При расследованиях начинать надо издалека, учил меня Илья Петрович - это как бредень заводить в не слишком рыбном месте. Так и с обычными преступлениями следовало поступать, и с террористами; хотя за террористов я после первых дел в И. старался не браться - грязно, трудно и непрактично. Оставил я тогда за собой только гласный надзор, да и те обязанности исполнял скорее по совместительству с сыскной работой. То ли дело кражи или ограбления, там удружишь, там услужишь, там раскопаешь, и уж награда или копейка какая-никакая, особенно если купечество в деле.
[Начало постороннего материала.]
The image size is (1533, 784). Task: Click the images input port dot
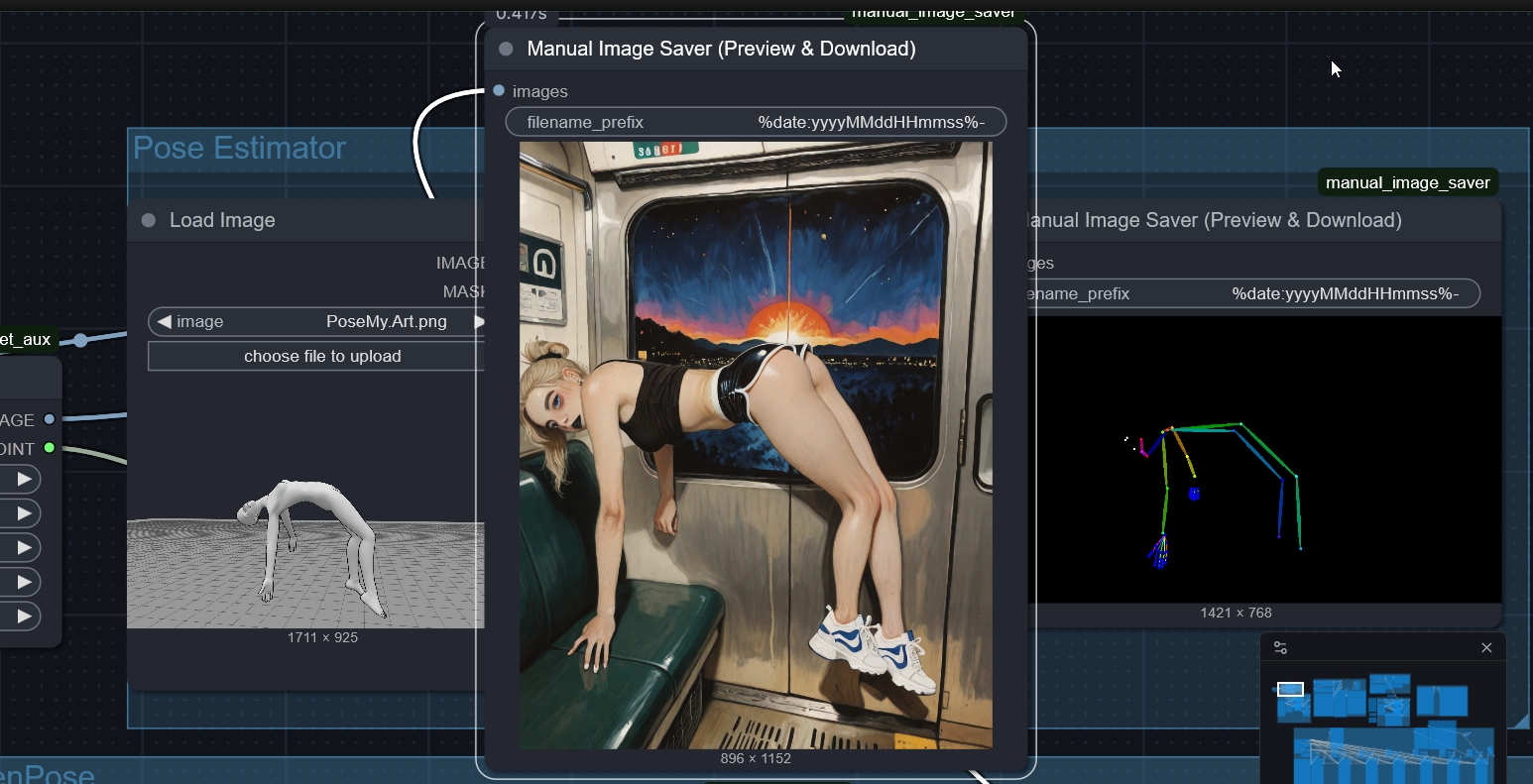coord(499,91)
В данном деле, впрочем, особенной копейкой не слишком пахло, хотя заплатили мне неплохо. Более того, пахло вполне определенной опасностью, учитывая, что во всем этом замешан “Меченый” Пак Чханъи. Но я уже не мог просто оставить свое расследование - я чувствовал, что за всем этим скрывается нечто совершенно иное, нежели простое желание провинциальной “бывшей” барышни отмыть свою репутацию.
Доктор Клингер, бывший тогда домашним врачом Босвеллов, определенно был на подозрении, особенно учитывая то, что знал о нем я. Принципов он не имел и способов не перебирал, так что и похищение ребенка не должно было стать для него чем-то, через что нельзя переступить. Снова и тщательно исследовав имеющуюся у меня схему особняка, я уверился в том, что похитители маленького Вивиана имели в доме по меньшей мере сообщника. Влезть в детскую поздним вечером, в темноте и пройти между расставленной там и сям маленькой мебелью, о которой упоминалось в полицейском протоколе, описывающем место преступления, да так, что находящаяся за стеной мать ничего не услыхала - это мог сделать только тот, кто хорошо был знаком со всем расположением предметов.
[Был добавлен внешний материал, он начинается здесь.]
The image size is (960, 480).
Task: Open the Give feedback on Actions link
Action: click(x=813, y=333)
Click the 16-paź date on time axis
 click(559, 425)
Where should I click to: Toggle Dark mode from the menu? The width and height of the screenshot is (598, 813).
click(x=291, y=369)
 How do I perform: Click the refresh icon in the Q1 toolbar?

Сведения накапливались по крупицам. Разысканный мной еще тогда, сразу после похищения, полицейский, одним из первых прибывший на место преступления, вспомнил, что если жена была в полном отчаянии, то сам Босвелл выглядел совершенно держащим себя в руках. Босвелл-то, говорил полицейский, сразу на гувернантку показал, мол, не обошлось без нее. А жена его все плакала и только как муж ее рядом встал, немного успокоилась и тоже стала говорить, что не иначе как польская шалава (я подумал, что вряд ли миссис Босвелл выразилась именно так) тут поучаствовала. Кто-то же должен был открыть окно изнутрь, чтобы похитители могли влезть.
Сама Дорота Браницкая и доктор Клингер, на роль которого в похищении маленького Вивиана намекала полька - оба они одинаково подходили для того, чтобы быть сообщниками похитителей. Оба хорошо знали дом, оба были вхожи в детскую - одна как гувернантка, второй как домашний врач.
Соблазнительно, конечно, было сразу взяться за немца и порасспросить его, однако я решил сперва раскопать все, что можно было о его роли в доме Босвеллов. Да и о самих Босвеллах не дурно было бы узнать побольше всяких мелких подробностей, на которые обыкновенно внимания не обращают, но которые, как песок, могут покрывать нечто важное. А то, бывает, отдельные мелкие камешки кажутся вполне незначительными, а собери их вместе - и сложится картинка.
Да и то, что в семействе Босвеллов еще перед похищением стали как-то часто сменяться слуги, было чересчур уж подозрительно. Так что я решил, что надо получше покопаться в самой семье, цепляясь за всякие странности, которые могут вывести на похищение. Стал разматывать ниточки, как пишут в детективных романах - правду сказать, кропотливейшее это занятие и нудное, все равно что иглу в стоге сена искать.
Однако на всяку иглу магнитный камень находится. И прослеживая все пребывание мистера и миссис Босвелл в Манчжурии, которое началось десять лет назад с приезда из Америки, наткнулся я на такую странность - сперва вовсю используя образ примерной семьи, появляясь всюду с женой и сыном, три года назад Босвелл стал появляться в свете гораздо реже и исключительно один. Впрочем, всякому другому охлаждение между супругами странностью бы не показалось - однако я уж учуял, что именно тут мне и надо копать.
Босвелл был да и продолжал быть, красавцем мужчиной, эдаким Адольфом Менжу. Красивый, умный говорун, стоявший за очищение и улучшение человеческой расы - я прилежно, будто школьник, делал выписки, зазубривая фамилии Фрэнсиса Голтона* и Теодора Стоддарта**, первый из которых стоял за поддержание тех, которые передавали потомкам хорошую наследственность, а второй - за истребление или же стерилизацию таких, которые передавали наследственность плохую.